Дочь старика, теперь уже никем не заслонённая, стояла в проходе и отыскивала глазами свободное место. Вася махал ей рукой. Ещё секунда, и он крикнет: «Сюда. Верочка! Сюда!..» Наконец-то, она заметила, улыбнулась и пошла к нему, бесшумно подымаясь по ковровой дорожке со ступеньки на ступеньку. Чем ближе к нему, тем быстрее и быстрее. Когда села рядом, он схватил её руку и стал шёпотом расспрашивать: что случилось? как доехали?..

А докладчик, стоя вполоборота к президиуму, говорил взволнованно и тепло:

— В народном Китае я часто рассказывал о тебе, Трофим Тимофеевич, нашим друзьям. И от них привёз тебе в подарок черенки маньчжурской яблони…

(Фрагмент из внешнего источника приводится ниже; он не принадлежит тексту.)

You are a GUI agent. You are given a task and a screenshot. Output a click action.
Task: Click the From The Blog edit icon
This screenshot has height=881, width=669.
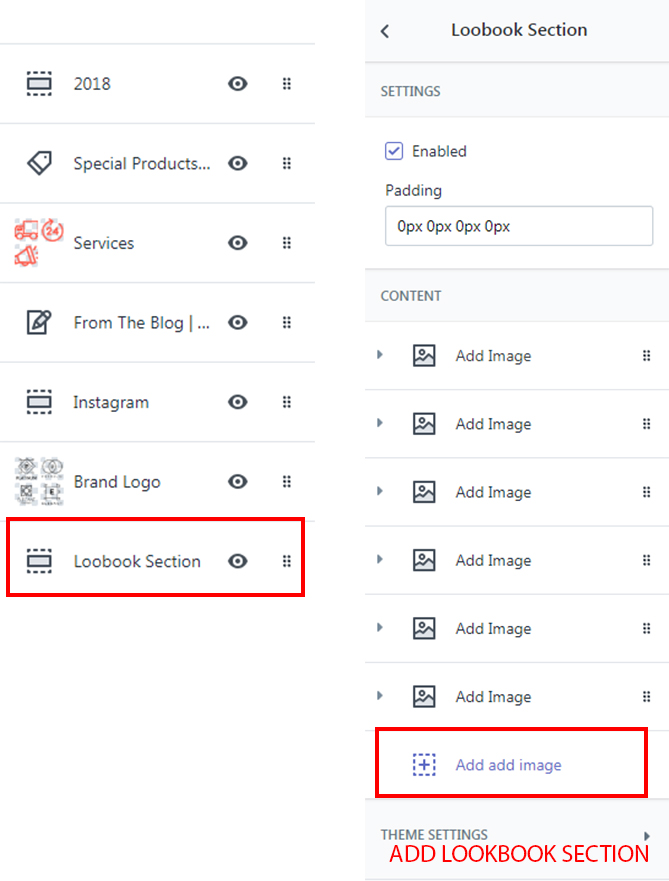tap(39, 322)
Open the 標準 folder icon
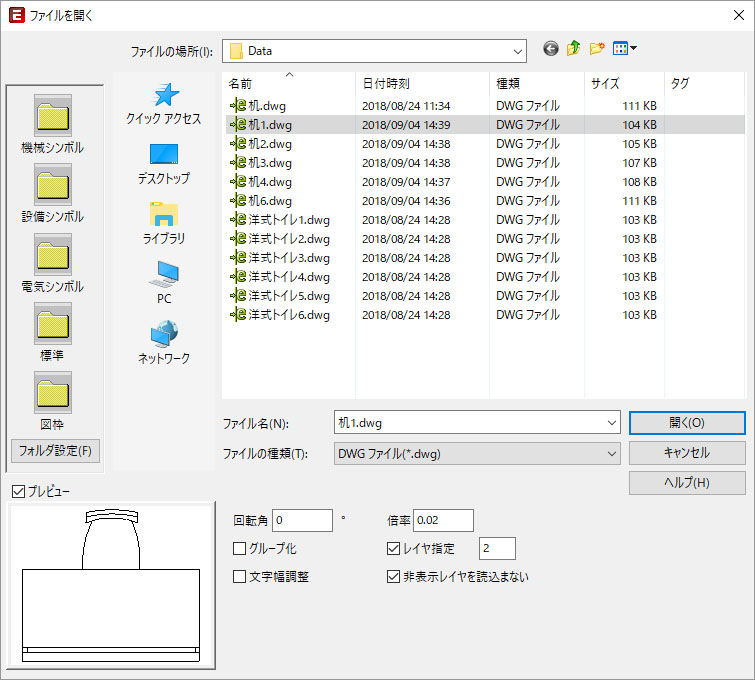 click(52, 324)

Вера и Вася всё ещё шептались. На них шикали. Но они ничего не слышали. Капа, дотянувшись, шлёпнула Бабкина по колену:

— Тебя хвалит!

Перекинув взгляд на трибуну, Вася прислушался. Профессор вышел за рамки своей темы:

— Веками крестьянин был недругом леса: знал одно — рубить под корень. Повелось это с тех давних пор, когда топор да огонь помогали нашим предкам древлянам отвоёвывать у леса полоски под пашню. Давным-давно расплеснулись степи по лицу земли. Остановиться бы надо лесорубам да призадуматься. Не тут-то было! Оголились поля. Высохли речки. Урожаи понизились. А вот сейчас мы видим: колхозник, как истовый хозяин, начал выращивать лес! Ведь это — целый переворот в сознании земледельца. На помощь пришли садоводы. Так, для Василия Филимоновича выращивание лесных полос уже стало простым делом

Прижимаясь к плечу Васи, Вера чуть слышно прошептала:

— Ой, как я рада за тебя!..

— Твоя берёзка, товарищ Бабкин, — доносилось с трибуны, — будет оберегать от губительных ветров не только яблони в саду, но и хлеба в полях.